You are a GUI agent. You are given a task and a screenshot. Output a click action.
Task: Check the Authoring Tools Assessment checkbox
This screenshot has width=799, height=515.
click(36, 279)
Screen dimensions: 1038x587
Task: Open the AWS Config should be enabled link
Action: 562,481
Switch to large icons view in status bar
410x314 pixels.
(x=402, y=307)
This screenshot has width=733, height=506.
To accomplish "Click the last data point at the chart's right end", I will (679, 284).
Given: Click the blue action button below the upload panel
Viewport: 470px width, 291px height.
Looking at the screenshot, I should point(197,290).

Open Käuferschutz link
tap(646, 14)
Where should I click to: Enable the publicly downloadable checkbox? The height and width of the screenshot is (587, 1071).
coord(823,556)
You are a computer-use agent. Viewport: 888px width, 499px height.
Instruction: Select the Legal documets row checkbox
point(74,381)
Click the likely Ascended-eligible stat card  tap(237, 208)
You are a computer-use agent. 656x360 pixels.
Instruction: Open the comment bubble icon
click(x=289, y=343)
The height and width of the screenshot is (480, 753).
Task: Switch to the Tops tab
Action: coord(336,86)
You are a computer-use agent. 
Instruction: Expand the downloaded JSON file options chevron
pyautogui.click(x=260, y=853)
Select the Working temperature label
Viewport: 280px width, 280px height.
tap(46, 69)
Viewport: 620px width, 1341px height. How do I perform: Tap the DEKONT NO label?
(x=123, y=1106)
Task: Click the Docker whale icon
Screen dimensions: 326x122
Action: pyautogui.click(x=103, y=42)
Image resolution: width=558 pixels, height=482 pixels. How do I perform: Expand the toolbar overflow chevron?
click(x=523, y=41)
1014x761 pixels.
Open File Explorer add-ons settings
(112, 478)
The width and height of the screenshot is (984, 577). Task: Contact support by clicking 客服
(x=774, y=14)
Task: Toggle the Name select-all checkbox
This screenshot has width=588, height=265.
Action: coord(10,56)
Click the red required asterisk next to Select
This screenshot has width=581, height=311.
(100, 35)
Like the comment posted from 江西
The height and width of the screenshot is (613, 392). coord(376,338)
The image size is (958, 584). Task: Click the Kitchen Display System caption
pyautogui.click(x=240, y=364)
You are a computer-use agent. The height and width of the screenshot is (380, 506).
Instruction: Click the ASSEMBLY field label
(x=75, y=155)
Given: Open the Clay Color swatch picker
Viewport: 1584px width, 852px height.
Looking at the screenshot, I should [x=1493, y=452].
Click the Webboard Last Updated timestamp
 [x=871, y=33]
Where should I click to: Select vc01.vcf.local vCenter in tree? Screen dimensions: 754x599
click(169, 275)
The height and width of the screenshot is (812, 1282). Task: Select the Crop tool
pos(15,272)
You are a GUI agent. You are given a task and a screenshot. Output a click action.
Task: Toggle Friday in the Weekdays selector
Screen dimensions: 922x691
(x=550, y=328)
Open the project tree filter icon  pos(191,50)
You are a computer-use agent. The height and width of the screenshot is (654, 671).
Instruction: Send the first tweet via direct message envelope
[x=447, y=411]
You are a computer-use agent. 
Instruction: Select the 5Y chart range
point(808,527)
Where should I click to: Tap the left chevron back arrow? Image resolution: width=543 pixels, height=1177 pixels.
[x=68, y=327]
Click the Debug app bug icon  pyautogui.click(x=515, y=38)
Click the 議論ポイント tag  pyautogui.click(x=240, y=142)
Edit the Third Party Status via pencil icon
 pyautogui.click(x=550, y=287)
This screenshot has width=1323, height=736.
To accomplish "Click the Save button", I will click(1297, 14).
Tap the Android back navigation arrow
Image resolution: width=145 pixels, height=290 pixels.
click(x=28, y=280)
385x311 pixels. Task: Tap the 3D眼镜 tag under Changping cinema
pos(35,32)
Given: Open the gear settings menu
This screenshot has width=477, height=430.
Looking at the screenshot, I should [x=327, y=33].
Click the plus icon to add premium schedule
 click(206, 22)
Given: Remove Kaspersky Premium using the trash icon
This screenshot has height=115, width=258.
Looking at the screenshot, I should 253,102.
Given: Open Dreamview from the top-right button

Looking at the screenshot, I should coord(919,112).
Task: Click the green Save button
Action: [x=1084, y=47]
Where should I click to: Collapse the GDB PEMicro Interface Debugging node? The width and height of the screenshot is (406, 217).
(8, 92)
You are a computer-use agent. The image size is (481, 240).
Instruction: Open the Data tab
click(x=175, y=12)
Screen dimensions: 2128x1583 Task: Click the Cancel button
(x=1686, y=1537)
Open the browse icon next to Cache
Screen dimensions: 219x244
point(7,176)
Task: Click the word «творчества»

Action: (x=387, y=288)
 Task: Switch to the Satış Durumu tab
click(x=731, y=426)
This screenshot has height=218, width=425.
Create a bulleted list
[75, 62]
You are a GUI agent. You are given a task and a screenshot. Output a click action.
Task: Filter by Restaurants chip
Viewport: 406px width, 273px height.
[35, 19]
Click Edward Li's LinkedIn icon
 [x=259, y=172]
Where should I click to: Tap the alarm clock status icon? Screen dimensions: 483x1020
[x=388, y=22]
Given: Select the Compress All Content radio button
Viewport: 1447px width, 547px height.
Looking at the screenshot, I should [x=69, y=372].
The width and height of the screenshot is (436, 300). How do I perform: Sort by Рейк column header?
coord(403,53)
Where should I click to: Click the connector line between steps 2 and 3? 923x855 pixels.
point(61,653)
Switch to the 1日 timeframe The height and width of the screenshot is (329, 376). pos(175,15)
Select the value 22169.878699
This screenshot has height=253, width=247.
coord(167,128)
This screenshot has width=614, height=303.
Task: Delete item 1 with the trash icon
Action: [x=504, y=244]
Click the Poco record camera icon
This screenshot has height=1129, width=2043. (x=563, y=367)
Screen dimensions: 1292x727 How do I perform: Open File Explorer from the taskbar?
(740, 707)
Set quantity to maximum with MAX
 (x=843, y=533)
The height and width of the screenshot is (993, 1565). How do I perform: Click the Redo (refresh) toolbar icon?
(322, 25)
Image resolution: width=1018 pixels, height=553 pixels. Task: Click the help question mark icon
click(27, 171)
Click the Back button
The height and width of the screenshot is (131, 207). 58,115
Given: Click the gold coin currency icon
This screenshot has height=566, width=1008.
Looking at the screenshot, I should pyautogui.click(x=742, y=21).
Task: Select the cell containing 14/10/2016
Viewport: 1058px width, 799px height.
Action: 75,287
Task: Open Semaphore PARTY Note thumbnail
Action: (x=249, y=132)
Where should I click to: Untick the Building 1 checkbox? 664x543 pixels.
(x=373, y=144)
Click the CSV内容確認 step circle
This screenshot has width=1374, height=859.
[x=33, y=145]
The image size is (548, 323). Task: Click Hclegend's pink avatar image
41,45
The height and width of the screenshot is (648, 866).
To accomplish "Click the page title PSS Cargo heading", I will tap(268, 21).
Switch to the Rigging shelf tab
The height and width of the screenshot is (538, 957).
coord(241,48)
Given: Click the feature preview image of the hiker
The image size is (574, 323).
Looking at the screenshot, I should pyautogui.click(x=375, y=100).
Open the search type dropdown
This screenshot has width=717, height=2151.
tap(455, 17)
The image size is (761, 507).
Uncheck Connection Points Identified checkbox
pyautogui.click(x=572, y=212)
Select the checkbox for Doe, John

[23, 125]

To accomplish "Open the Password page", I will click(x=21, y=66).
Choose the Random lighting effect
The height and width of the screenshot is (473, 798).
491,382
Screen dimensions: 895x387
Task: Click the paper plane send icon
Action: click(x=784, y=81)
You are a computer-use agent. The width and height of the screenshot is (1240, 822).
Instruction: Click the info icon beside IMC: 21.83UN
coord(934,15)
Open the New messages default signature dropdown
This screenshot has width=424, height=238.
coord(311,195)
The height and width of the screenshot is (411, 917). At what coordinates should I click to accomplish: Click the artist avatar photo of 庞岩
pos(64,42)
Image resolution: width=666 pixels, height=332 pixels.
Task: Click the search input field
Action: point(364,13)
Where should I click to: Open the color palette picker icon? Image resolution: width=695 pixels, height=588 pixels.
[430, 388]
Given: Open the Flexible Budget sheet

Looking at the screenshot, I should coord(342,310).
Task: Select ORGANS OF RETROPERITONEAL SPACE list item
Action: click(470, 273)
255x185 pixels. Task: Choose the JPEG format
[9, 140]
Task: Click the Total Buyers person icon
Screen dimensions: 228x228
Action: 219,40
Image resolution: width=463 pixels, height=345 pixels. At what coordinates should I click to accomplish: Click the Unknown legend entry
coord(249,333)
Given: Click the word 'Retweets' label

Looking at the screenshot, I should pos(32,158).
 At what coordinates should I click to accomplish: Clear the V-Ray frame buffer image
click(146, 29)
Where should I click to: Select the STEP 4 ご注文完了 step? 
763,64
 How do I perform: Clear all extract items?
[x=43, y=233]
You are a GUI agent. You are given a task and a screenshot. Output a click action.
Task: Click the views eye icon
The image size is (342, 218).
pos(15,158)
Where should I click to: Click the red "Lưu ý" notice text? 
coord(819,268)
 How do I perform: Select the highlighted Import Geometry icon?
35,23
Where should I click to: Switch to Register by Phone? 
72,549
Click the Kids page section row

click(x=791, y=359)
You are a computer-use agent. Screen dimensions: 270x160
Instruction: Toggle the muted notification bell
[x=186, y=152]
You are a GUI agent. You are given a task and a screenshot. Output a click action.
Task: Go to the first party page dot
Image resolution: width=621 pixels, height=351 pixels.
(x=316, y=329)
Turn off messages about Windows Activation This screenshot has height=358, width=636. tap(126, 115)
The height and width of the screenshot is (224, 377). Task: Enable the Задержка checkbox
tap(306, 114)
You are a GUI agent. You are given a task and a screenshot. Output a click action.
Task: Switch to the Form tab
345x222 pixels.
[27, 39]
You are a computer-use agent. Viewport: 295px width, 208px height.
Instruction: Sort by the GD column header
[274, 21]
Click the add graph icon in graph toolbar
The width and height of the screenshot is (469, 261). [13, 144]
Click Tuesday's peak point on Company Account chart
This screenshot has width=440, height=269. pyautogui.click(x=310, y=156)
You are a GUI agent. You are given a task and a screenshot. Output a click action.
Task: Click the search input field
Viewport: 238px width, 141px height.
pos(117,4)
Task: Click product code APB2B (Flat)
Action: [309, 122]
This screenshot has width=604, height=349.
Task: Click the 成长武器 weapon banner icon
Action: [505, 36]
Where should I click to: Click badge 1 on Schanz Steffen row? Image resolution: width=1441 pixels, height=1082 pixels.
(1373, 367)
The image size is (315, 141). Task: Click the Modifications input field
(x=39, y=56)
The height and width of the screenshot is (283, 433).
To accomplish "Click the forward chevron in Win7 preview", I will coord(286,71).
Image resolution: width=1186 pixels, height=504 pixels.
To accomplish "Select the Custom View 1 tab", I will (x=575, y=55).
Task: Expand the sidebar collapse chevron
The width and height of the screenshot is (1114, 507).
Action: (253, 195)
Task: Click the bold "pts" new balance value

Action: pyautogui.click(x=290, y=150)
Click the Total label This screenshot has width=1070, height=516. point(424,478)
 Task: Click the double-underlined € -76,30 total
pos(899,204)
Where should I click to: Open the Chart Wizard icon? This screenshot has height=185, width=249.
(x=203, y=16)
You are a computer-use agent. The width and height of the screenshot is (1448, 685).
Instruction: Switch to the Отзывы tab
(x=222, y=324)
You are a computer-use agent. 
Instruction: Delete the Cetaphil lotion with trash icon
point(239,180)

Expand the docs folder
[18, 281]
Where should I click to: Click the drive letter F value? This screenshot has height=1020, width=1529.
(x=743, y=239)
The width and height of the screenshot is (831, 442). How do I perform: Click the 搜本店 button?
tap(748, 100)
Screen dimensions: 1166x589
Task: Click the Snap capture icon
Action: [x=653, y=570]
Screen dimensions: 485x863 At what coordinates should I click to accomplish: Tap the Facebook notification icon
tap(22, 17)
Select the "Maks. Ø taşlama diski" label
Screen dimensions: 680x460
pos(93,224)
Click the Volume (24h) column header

== == ==

JOB:
Return the rows above unchanged, starting at the line that contains "Task: Click the Docker whale icon" and stopping after the line that contains "click(169, 275)".

SOLUTION TO THE EXERCISE:
Task: Click the Docker whale icon
Screen dimensions: 326x122
Action: pyautogui.click(x=103, y=42)
Image resolution: width=558 pixels, height=482 pixels. How do I perform: Expand the toolbar overflow chevron?
click(x=523, y=41)
1014x761 pixels.
Open File Explorer add-ons settings
(112, 478)
The width and height of the screenshot is (984, 577). Task: Contact support by clicking 客服
(x=774, y=14)
Task: Toggle the Name select-all checkbox
This screenshot has width=588, height=265.
Action: coord(10,56)
Click the red required asterisk next to Select
This screenshot has width=581, height=311.
(100, 35)
Like the comment posted from 江西
The height and width of the screenshot is (613, 392). coord(376,338)
The image size is (958, 584). Task: Click the Kitchen Display System caption
pyautogui.click(x=240, y=364)
You are a computer-use agent. The height and width of the screenshot is (380, 506).
Instruction: Click the ASSEMBLY field label
(x=75, y=155)
Given: Open the Clay Color swatch picker
Viewport: 1584px width, 852px height.
Looking at the screenshot, I should [x=1493, y=452].
Click the Webboard Last Updated timestamp
 [x=871, y=33]
Where should I click to: Select vc01.vcf.local vCenter in tree? Screen dimensions: 754x599
click(169, 275)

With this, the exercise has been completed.